Israel Offers Help in Search for Nigerian Girls
JERUSALEM, Israel --The Jewish state is throwing its counter-terrorism expertise into the search for hundreds of kidnapped Nigerian Christian school girls.
Israeli Prime Minister Benjamin Netanyahu told Nigerian President Goodluck Jonathan by phone over the weekend that Israel is deeply shocked over the crime against the girls.
Nearly 300 Christian school girls were abducted from their boarding school last month by the al Qaeda-linked terror group Boko Haram.
Netanyahu said Israel is "prepared to help in locating the girls and to fight" what he called the "cruel terror that has struck" Nigeria.
Jonathan was quoted saying that his country "would be pleased to have Israel's globally acknowledged anti-terrorism expertise deployed to support its ongoing operations."
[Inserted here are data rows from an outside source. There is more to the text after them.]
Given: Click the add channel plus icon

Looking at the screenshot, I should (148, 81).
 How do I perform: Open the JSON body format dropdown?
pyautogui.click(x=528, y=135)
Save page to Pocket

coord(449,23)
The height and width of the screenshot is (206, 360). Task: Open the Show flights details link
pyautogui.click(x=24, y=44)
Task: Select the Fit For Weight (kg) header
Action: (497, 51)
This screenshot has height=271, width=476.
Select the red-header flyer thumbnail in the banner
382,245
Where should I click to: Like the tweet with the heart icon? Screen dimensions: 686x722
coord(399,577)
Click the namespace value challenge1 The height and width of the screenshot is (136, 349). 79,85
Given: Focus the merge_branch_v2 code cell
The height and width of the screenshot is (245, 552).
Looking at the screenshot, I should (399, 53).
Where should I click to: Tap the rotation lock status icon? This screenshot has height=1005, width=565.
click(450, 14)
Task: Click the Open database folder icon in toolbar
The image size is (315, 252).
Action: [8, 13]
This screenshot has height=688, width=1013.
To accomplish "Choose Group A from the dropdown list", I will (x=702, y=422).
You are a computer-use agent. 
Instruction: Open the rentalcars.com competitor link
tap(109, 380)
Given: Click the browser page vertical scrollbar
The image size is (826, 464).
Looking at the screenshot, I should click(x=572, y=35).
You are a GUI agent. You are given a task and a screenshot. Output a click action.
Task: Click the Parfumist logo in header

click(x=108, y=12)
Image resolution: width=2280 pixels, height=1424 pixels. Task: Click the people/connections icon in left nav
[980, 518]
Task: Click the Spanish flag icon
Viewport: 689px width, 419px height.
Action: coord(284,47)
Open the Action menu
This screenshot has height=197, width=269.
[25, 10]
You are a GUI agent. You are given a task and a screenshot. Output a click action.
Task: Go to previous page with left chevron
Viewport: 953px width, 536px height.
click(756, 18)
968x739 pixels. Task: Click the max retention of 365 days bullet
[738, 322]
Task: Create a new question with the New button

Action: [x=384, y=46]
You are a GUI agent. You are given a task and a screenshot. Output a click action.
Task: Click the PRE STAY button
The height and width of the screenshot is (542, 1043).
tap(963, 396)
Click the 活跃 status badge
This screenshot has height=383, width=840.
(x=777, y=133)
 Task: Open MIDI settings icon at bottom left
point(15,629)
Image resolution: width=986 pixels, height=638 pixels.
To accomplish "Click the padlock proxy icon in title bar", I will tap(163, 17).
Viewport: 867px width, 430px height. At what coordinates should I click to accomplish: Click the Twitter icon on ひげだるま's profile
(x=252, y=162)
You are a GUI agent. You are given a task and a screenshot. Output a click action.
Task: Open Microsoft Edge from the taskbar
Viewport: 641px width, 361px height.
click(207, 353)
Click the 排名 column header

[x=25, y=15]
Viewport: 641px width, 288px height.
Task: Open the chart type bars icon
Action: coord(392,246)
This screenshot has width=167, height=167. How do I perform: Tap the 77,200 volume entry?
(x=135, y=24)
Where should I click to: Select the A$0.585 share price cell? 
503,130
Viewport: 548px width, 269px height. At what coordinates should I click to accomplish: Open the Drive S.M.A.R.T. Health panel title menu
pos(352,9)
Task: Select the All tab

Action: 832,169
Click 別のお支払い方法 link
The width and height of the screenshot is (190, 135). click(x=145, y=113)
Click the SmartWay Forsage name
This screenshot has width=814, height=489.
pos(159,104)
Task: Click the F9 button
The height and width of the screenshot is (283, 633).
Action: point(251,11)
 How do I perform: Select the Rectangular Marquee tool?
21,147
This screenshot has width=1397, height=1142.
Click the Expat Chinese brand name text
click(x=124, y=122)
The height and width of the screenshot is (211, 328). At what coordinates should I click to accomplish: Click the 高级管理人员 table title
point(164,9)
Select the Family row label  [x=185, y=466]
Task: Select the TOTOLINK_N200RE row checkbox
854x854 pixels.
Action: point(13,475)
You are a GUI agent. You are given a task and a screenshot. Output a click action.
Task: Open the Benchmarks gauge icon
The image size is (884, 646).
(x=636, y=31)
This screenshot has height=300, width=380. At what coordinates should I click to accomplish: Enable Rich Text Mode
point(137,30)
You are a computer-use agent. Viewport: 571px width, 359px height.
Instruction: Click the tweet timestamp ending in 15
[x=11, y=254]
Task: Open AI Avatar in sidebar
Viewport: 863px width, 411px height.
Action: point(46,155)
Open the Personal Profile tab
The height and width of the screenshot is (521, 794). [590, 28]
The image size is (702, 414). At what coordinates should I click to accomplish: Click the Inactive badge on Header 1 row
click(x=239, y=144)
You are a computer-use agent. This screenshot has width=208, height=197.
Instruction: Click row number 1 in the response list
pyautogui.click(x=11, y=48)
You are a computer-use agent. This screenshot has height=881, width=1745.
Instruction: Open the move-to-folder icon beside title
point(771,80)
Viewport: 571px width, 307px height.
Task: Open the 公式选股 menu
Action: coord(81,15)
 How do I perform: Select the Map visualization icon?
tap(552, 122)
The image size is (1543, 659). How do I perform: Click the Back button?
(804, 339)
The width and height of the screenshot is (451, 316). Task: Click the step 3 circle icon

Israel joins the U.S., Britain and France in the search for the abducted school girls.
Boko Haram, whose name loosely translated means "Western education is forbidden," has killed more than 135 children in three separate attacks on schools during the past year or so.
In a recent video, the terror group's leader Abubakar Shekau boasted that he had abducted the girls and would sell them.
Jonathan said he believes the girls are still in Nigeria but there are fears they may have already been taken across the border to Chad and Cameroon.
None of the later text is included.